I know most of you have probably heard of Moose already. Many of you have probably even used it. I am certainly not one to claim I'm the first on any given block. But, after finally bucking up and building something with it, I felt a burning itch (maybe I should get that checked out?) to share my enthusiasm.

I wrote an interface to access data from a website. I do this a lot, but the busywork involved in making even a very simple OO API usually prevents me from bothering. Mostly, I write a couple of subroutines to abstract the various WWW::Mechanize and HTML::TreeBuilder bits, build some plain data structures, and hack things up and down the stack.

On a lark, I thought I might want to do it a little differently this time. I installed Moose, went through the docs a bit, and discovered the development model was surprisingly fun. Even while learning how to prod things into the proper shape.

The beginning was crude and simple. I defined the attributes of each object with has calls, and the object interrelationships with isa declarations. The basic data model took very little time to get right. I quickly had a program that pretended it was reading my LibraryThing library.

Then I wrote default hooks that fetched the appropriate data from the site. It kind of snuck on me, but then I realized that's all I had to do. Once I had the loading code in place, it was done. I had a functional API before I even knew it. It was clear and straightforward. Even better, since the data-fetching methods were all defined with lazy turned on, the fetching doesn't happen until the data's needed.

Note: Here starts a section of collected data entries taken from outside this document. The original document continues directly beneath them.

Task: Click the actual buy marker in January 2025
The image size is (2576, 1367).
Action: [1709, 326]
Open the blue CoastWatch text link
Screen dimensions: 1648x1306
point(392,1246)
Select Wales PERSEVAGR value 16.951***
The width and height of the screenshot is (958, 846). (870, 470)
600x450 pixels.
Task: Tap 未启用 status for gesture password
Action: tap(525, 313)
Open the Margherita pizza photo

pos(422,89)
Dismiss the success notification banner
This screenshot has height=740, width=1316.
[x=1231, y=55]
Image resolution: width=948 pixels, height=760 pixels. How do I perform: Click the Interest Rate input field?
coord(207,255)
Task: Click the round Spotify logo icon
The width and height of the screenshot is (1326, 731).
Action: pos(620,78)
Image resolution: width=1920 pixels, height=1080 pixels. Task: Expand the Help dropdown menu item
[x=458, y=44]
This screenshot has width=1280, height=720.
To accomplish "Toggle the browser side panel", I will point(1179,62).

There is a lot of functionality that comes from Moose's simple, declarative interface. All I could think of was the infamous tagline from a Ruby on Rails promotional video: look at all the things I'm not doing! I gotta say, Moose; I like it, I really do.

Three cheers for stvn!

Replies are listed 'Best First'.
Re: Moose is lovely
by ysth (Canon) on Feb 29, 2008 at 01:49 UTC

      Sure! I've omitted the _fetch routines here, because they're not particularly relevant to the Moose portions of the code, and the size would be a bit unmanageable.

        Very nice, I am glad you are enjoying Moose :)

        Just one suggestion, if your "default" subs get large, it is usualy a good idea to convert them to 'builder' methods instead. You can find this feature documented in Class::MOP::Attribute. This:

        has 'foo' => ( builder => 'build_foo' );
        is basically a shortcut for:
        has 'foo' => ( default => sub { (shift)->build_foo } );
        It also gives the added benefit that any subclasses can easily override 'build_foo' themselves to get additional behavior.


        You are my new hero.

        I was at the meeting last night and I asked "has anyone used Moose?" The answer was no but talexb suggest I post to perlmonks to see if anyone knew of some real-world examples on CPAN. So here I am and here this is ready and waiting for me!

        I admit, I don't quite grok it despite looking at merlyn's articles on the subject. But something keeps telling me "this is good stuff, you should learn it".

        Methinks you are a little psychic. My thanks.


        -- A Mse once bit my sister
Re: Moose is lovely
by Your Mother (Chancellor) on Feb 29, 2008 at 21:24 UTC

    Thank you very much for posting the experience and the code. Moose is something I keep hovering over without clicking on, to use a modern metaphor. Think you just tipped me.

Re: Moose is lovely
by Anonymous Monk on Feb 29, 2008 at 04:19 UTC
    June wedding?

      I would prefer a spring wedding, but to each his own.